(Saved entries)
=-=-=-=-=
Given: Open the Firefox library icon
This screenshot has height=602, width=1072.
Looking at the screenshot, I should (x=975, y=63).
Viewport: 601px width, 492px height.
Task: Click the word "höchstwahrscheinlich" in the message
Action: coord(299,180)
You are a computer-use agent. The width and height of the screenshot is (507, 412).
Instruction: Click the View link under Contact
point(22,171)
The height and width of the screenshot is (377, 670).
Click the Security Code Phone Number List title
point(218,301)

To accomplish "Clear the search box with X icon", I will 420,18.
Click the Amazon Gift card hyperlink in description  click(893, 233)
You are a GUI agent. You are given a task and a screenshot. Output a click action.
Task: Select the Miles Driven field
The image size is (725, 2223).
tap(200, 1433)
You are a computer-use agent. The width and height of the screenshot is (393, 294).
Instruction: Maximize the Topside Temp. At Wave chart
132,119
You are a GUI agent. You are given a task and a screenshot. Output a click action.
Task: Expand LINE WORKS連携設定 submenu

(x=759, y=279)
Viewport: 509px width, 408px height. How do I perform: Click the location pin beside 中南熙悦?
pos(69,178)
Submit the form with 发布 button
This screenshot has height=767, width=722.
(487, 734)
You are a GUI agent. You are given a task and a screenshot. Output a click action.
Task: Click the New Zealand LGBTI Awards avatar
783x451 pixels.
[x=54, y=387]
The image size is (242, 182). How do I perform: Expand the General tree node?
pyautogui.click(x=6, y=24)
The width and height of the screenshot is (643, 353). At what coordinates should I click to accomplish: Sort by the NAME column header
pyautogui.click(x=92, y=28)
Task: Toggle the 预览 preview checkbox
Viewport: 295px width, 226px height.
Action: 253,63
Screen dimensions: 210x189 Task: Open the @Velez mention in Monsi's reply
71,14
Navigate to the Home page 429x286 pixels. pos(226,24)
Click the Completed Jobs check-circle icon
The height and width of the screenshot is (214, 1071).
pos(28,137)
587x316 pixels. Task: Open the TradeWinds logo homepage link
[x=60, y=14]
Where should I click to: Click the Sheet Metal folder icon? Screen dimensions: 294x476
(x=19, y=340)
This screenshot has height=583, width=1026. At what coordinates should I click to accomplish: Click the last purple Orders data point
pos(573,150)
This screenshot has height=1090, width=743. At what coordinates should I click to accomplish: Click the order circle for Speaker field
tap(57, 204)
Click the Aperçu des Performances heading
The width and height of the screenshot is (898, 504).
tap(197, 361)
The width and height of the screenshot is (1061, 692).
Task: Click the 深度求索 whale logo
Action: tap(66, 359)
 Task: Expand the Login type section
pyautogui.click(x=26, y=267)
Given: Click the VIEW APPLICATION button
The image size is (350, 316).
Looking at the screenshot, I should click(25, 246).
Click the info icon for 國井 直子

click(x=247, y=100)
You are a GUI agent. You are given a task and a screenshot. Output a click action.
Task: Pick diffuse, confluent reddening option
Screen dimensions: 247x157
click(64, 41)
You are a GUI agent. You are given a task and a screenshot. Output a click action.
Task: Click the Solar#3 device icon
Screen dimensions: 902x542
=-=-=-=-=
**About this exercise:** Return, from the data, each line where the string "computer" occurs.

**Solution below:**
You are a computer-use agent. The width and height of the screenshot is (507, 412).
You are a computer-use agent. The width and height of the screenshot is (393, 294).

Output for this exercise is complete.